Why Your First Offer is Usually Your Best Offer

by Group One Realty Team - Real Estate One
There’s an old real estate rule of thumb that the first offer you receive is usually the best one. I’ve run into this with several listings where the seller received an offer early on, made a stiff counteroffer back to the buyer and the buyer headed for the hills. In some cases, as much as 18 months and several price reductions later, another offer finally came in only to be significantly lower than the first buyers’ offer.

While your first offer may not be what you were hoping for, it is a good idea to consider several things when choosing how to respond to that offer. Length of time on the market, time of year, initial asking price compared to the price recommended by your agent, and current competition should all be taken into account when determining whether to accept, reject or counter the first offer you receive.

It may be tempting to hold out for a better price, especially in the first few weeks that your Home is on the market when there is a high volume of showing activity. However, that activity typically wanes after about three weeks, at which point the buyers who have been waiting for "just the right house" will have already considered your property. Buyers rush to see new listings, and if it’s the best thing they have seen they will probably make an offer. Most of these buyers have been at it for a long time and know the values very well, in some cases understanding market realities in their price range even better than realtors who have been tracking a broad market. Therefore, an offer received in the first few weeks on the market is probably appropriate to current conditions and worth serious consideration. Comparing the offer to your realtor’s initial price recommendations can help you decide what action to take.

After the first several weeks, the activity that remains is buyers just entering the market. Since they are at the beginning of their house hunting, they generally have more time to look and are less motivated to act quickly. They are less educated about the market than those who have been shopping for a long time and will err on the side of caution when making their offers, especially in a buyer’s market. Consequently, offers will more likely be lower than early on.

Time on the market erodes value as well. The longer a house is listed for sale, the less interested buyers and Realtors are in the property. People will begin to wonder what is wrong with the property, and even if they like it will offer a lower price so they won’t lose money if they end up having to sell.

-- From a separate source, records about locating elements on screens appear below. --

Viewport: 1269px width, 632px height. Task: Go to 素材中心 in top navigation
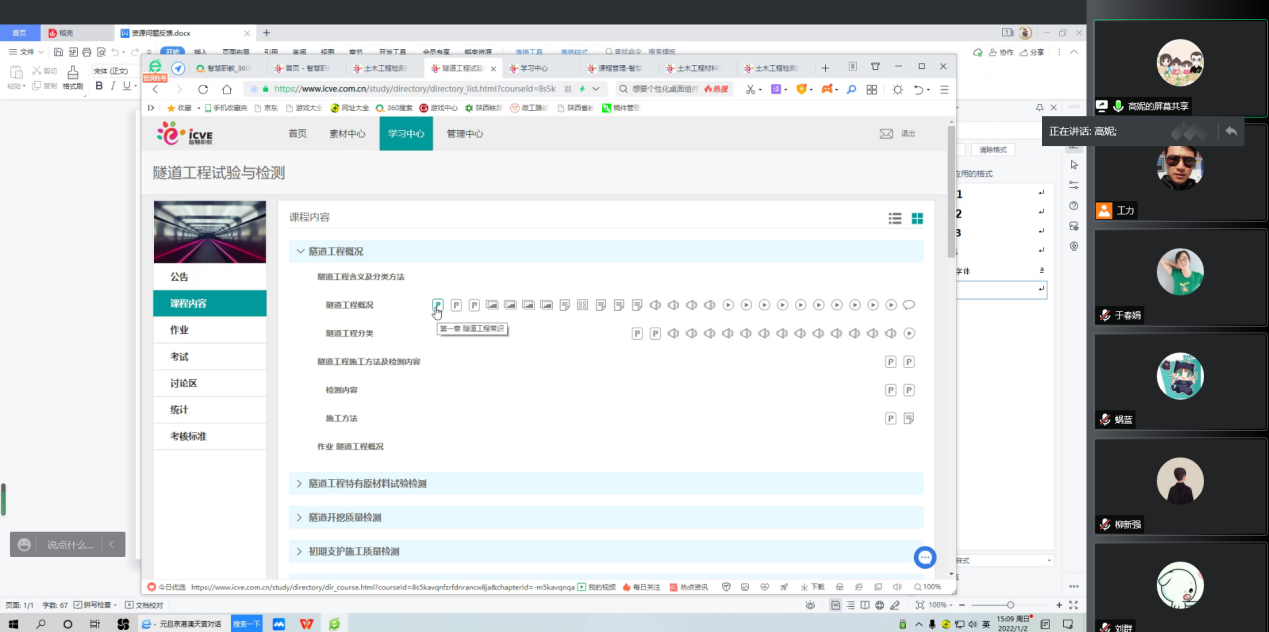click(x=347, y=134)
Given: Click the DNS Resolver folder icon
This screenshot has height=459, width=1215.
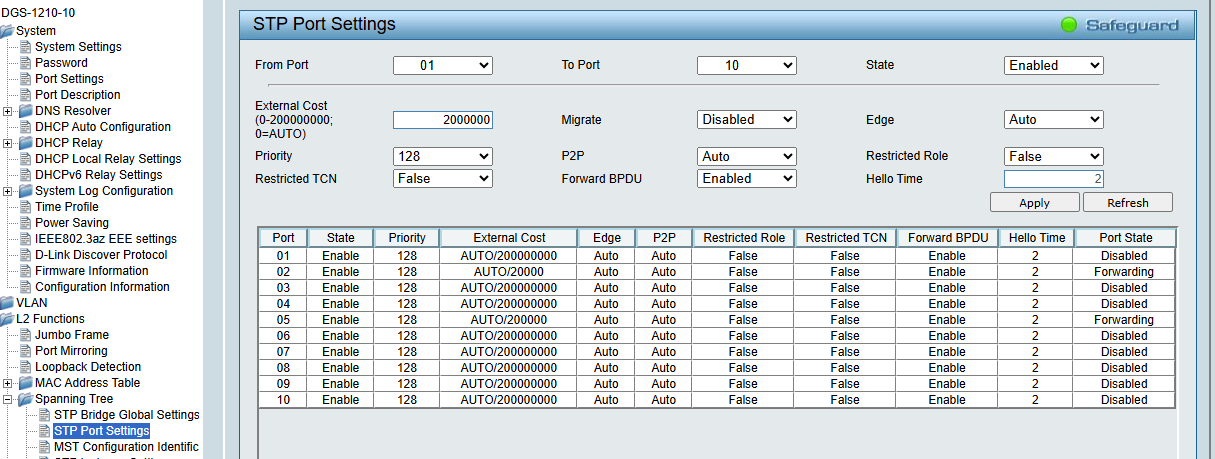Looking at the screenshot, I should point(25,111).
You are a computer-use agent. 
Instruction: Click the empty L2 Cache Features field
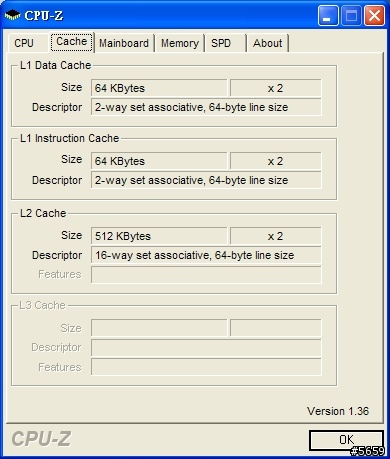(206, 274)
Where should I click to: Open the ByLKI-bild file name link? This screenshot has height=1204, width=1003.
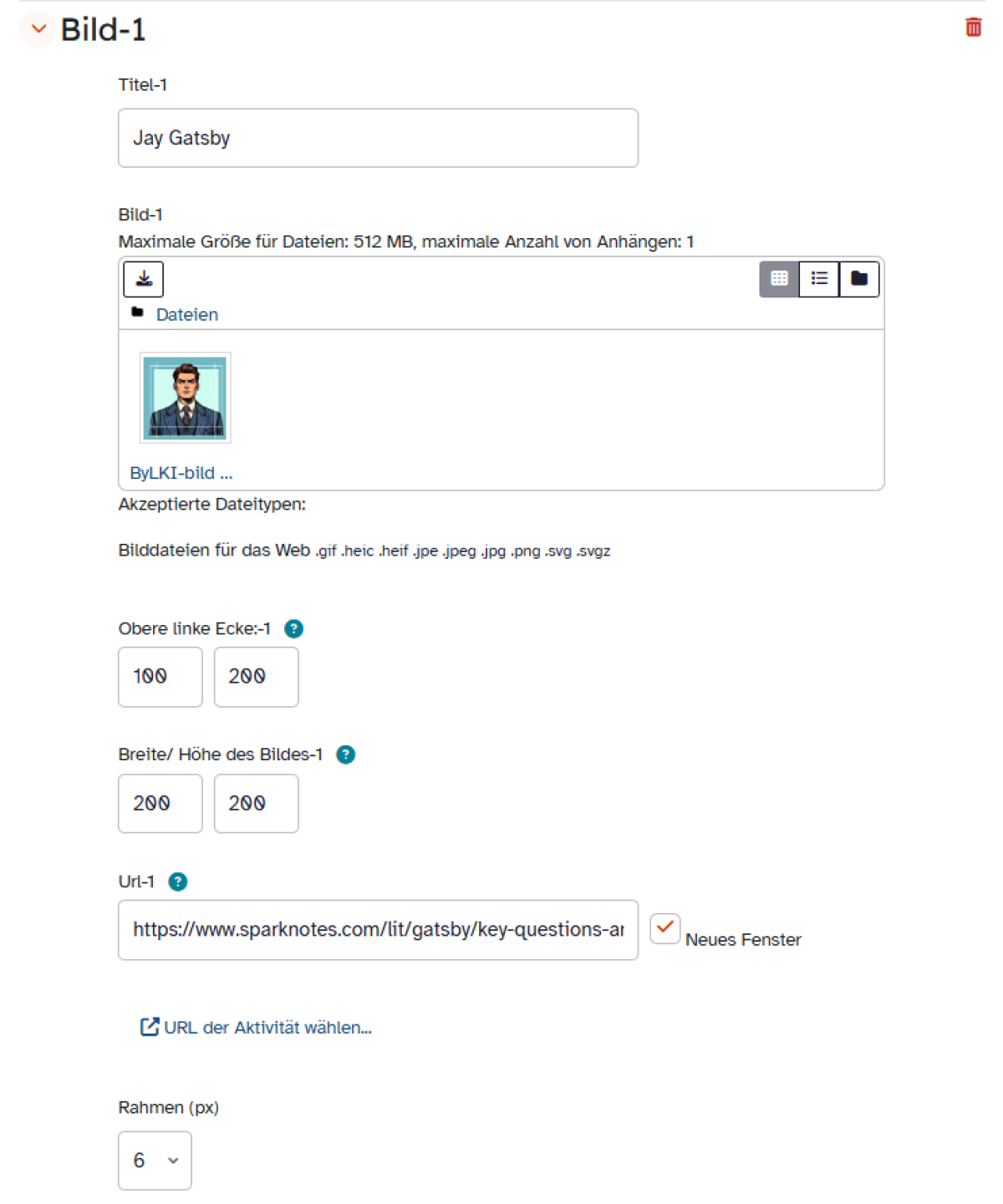pos(181,473)
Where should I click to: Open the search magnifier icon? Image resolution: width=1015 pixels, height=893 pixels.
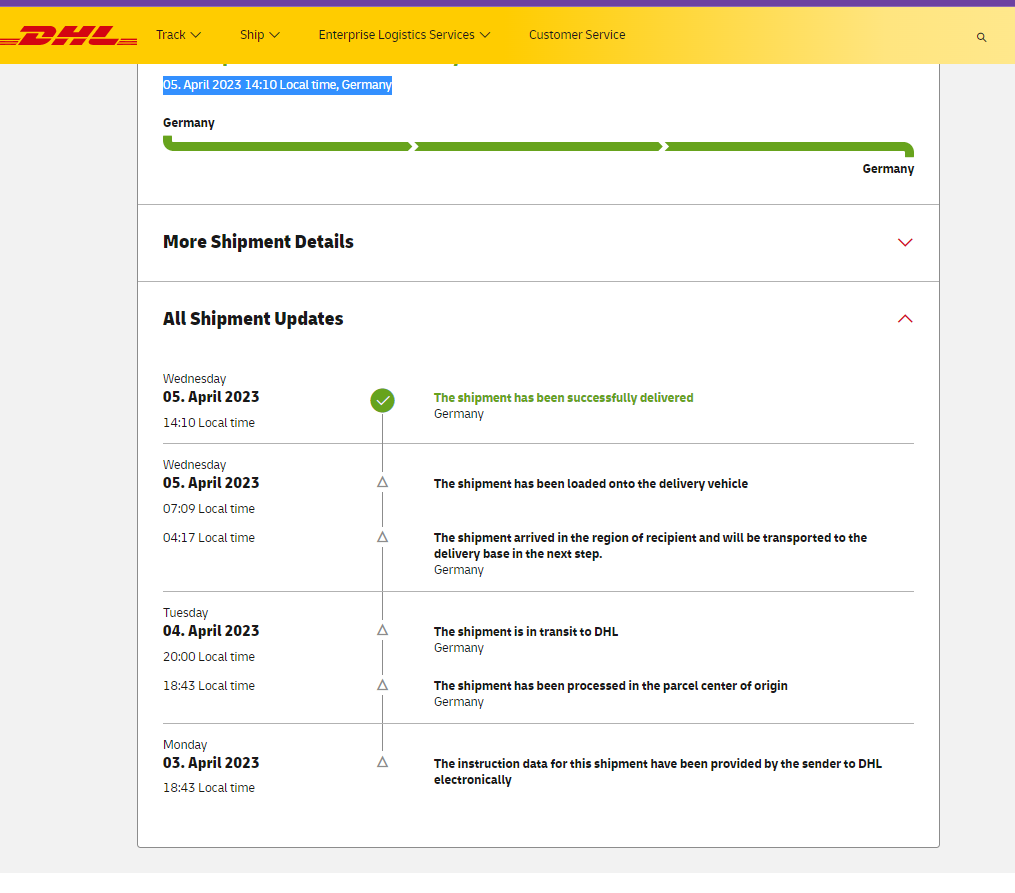[981, 37]
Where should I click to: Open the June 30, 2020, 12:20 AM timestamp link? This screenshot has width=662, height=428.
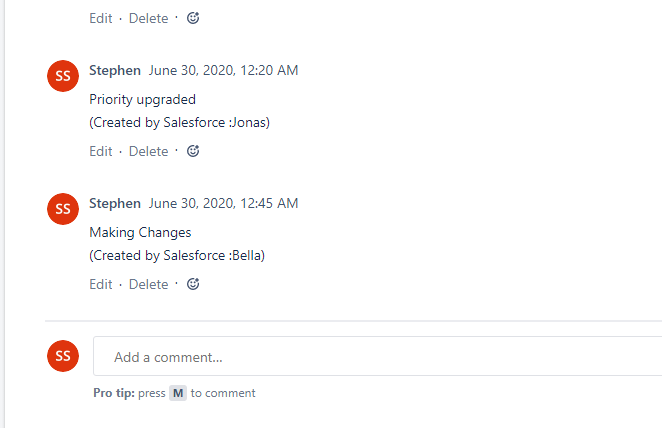pos(223,70)
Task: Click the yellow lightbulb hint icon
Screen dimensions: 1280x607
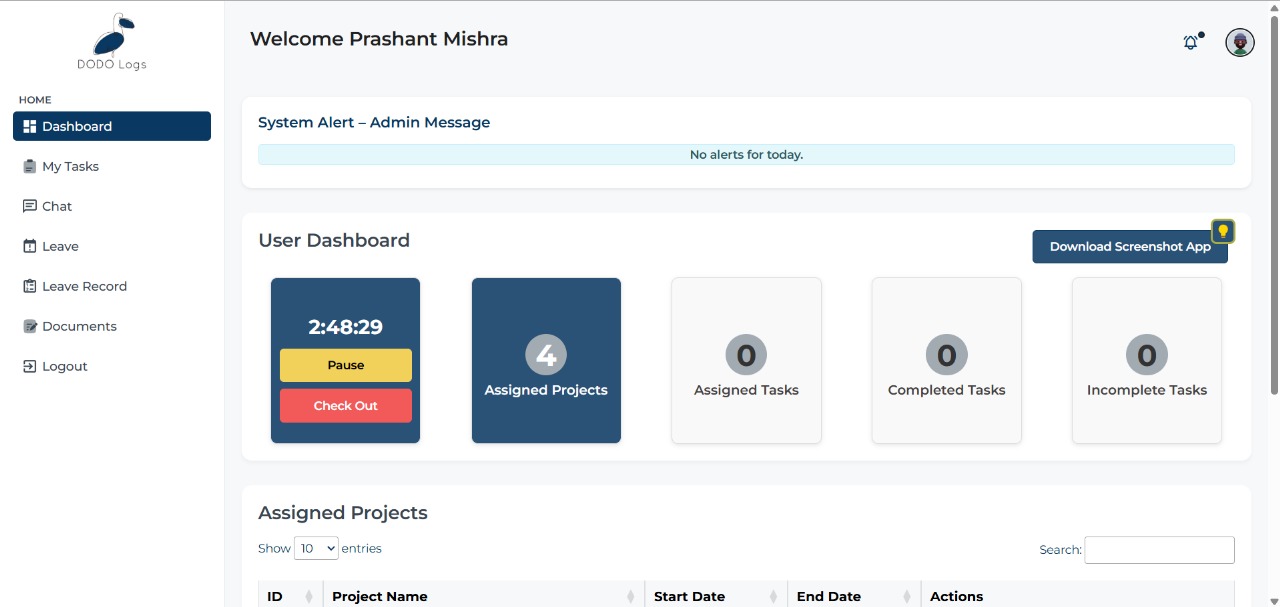Action: tap(1222, 231)
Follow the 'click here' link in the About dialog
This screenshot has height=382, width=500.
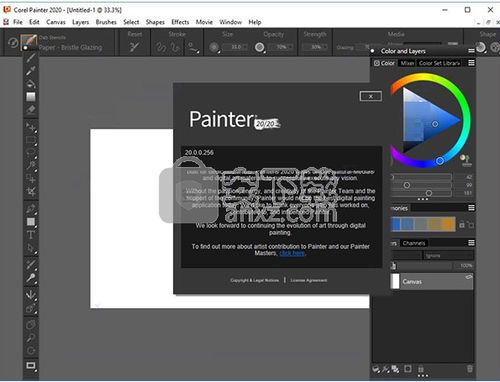[292, 253]
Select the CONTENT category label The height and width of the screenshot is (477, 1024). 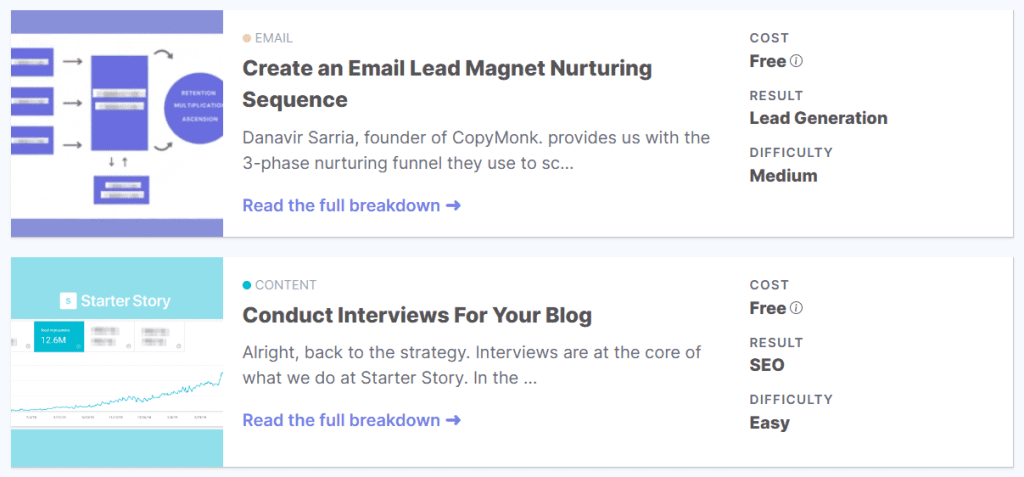pyautogui.click(x=286, y=285)
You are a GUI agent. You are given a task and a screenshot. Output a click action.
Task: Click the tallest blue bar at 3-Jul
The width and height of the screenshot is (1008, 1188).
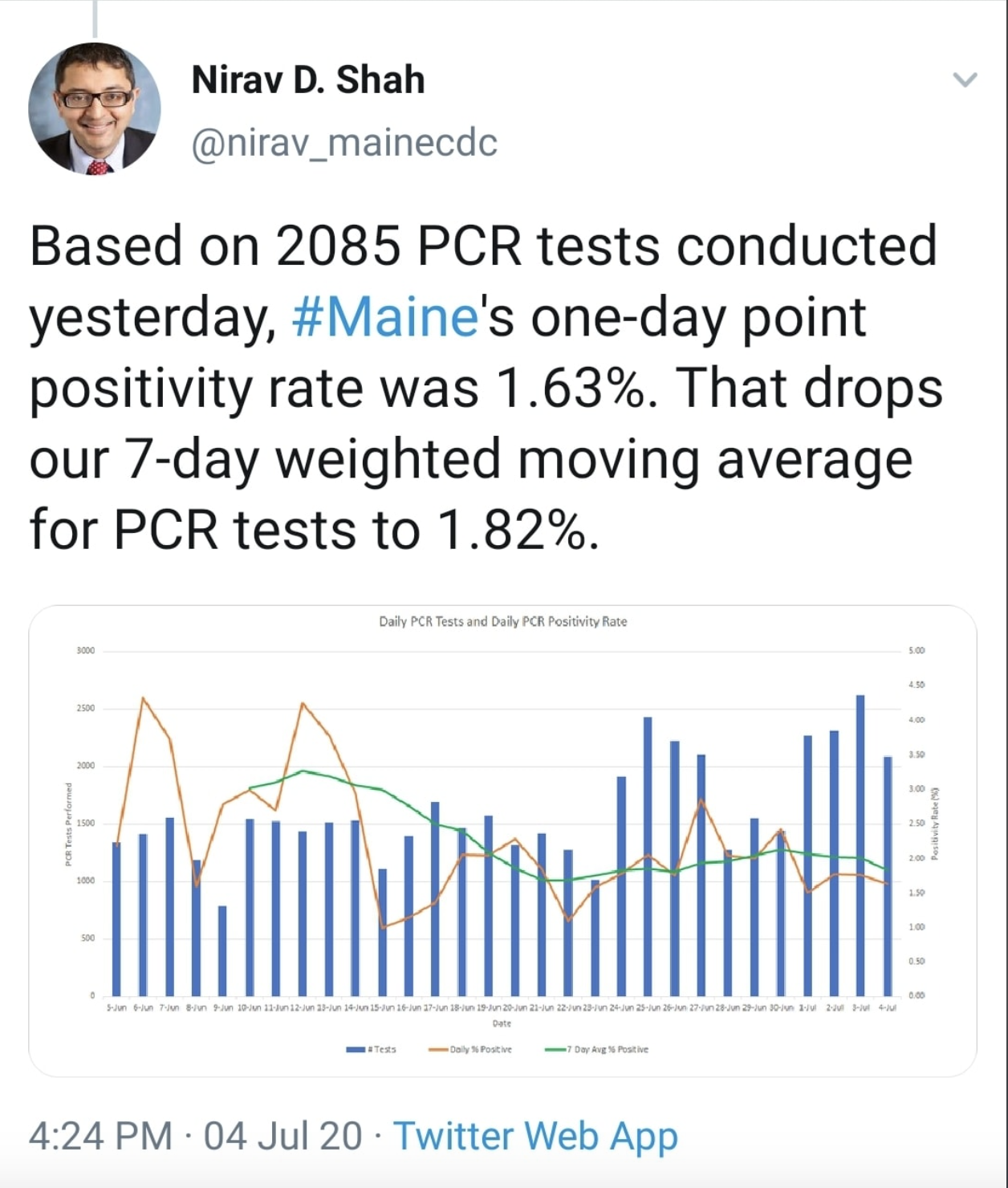pos(860,845)
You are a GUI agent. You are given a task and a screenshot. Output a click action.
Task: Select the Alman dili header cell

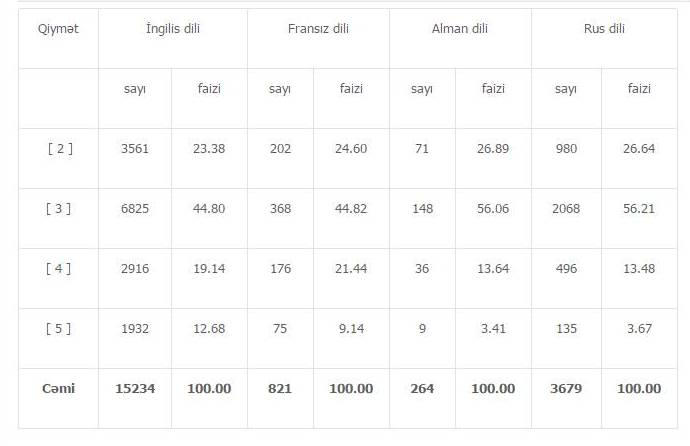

Be sure to consider the opportunity costs. While your first offer may be lower than you had hoped, every month you keep the property is another month you must pay mortgage, taxes, utilities, and insurance for a home you are hoping to leave. These costs can add up quickly and end up costing you more in the long run.
Time of year is another factor that can affect the offer. Your offer in March or April will most likely be much higher than in September or October. Sellers who were optimistic in the spring will be lowering their prices quickly to try and sell.

The bottom line is that you are never in a better position to get the best price for your home than when it is fresh on the market. Even if the offer and subsequent negotiations are less than you are hoping for, don’t kick yourself months or even years later wishing you had taken the offer. That real estate rule of thumb stays true: your first offer is usually your best.